---------- Data excerpts ----------

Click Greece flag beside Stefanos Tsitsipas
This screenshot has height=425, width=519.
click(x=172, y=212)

----------
---------- Data excerpts ----------

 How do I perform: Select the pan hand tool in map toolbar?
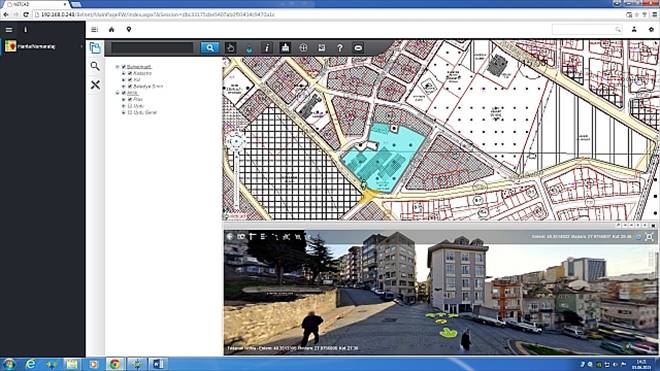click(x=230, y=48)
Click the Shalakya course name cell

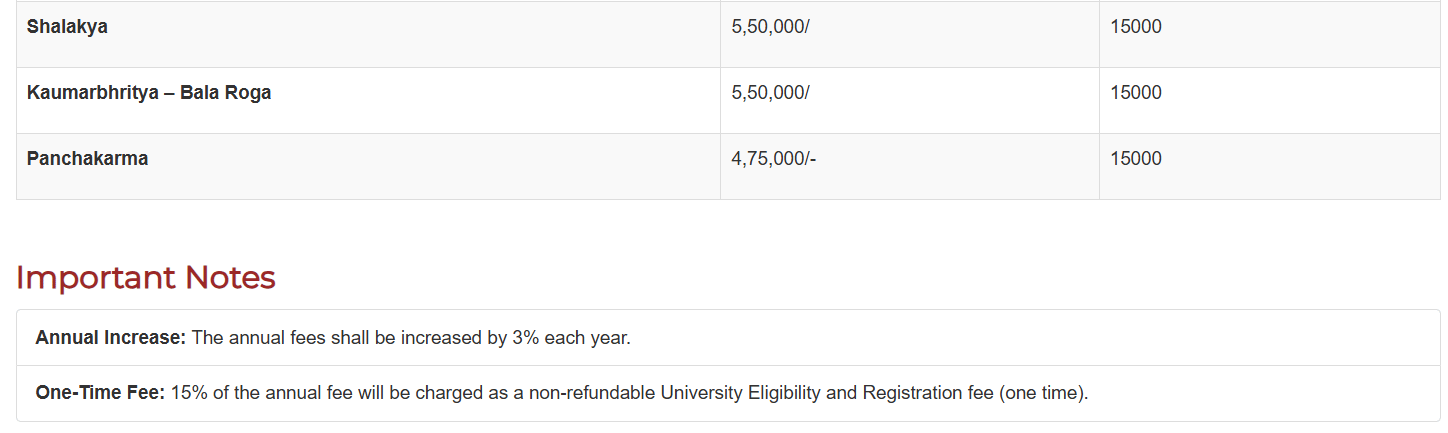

----------
---------- Data excerpts ----------

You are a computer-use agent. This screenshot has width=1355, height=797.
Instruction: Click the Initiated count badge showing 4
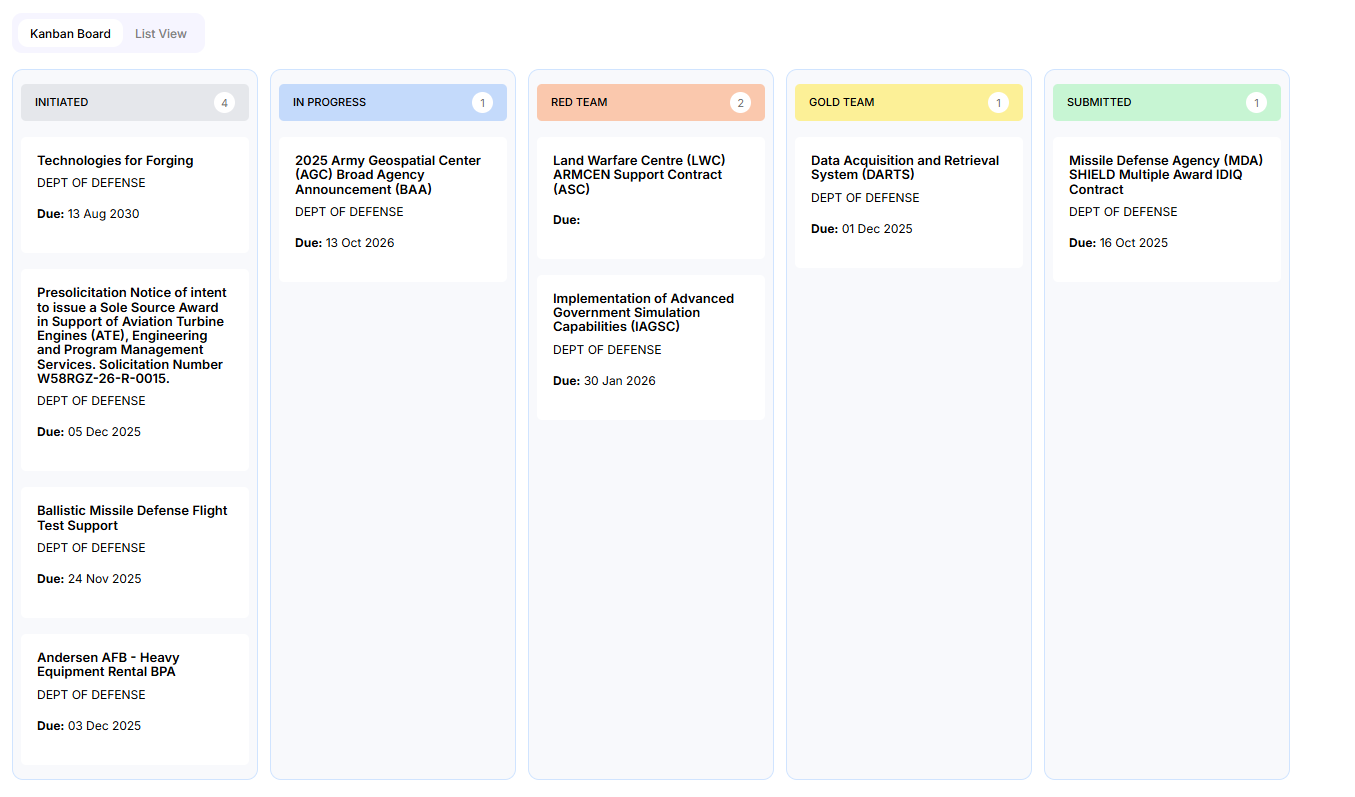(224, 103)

----------

◆ **Exercise objective**
Quote word for word only the lines above from the one containing "How do I perform: Select" through the one containing "Click the Shalakya course name cell". Pictures stay out of your copy.

◆ **Reply to the task**
 How do I perform: Select the pan hand tool in map toolbar?
click(x=230, y=48)
Click the Shalakya course name cell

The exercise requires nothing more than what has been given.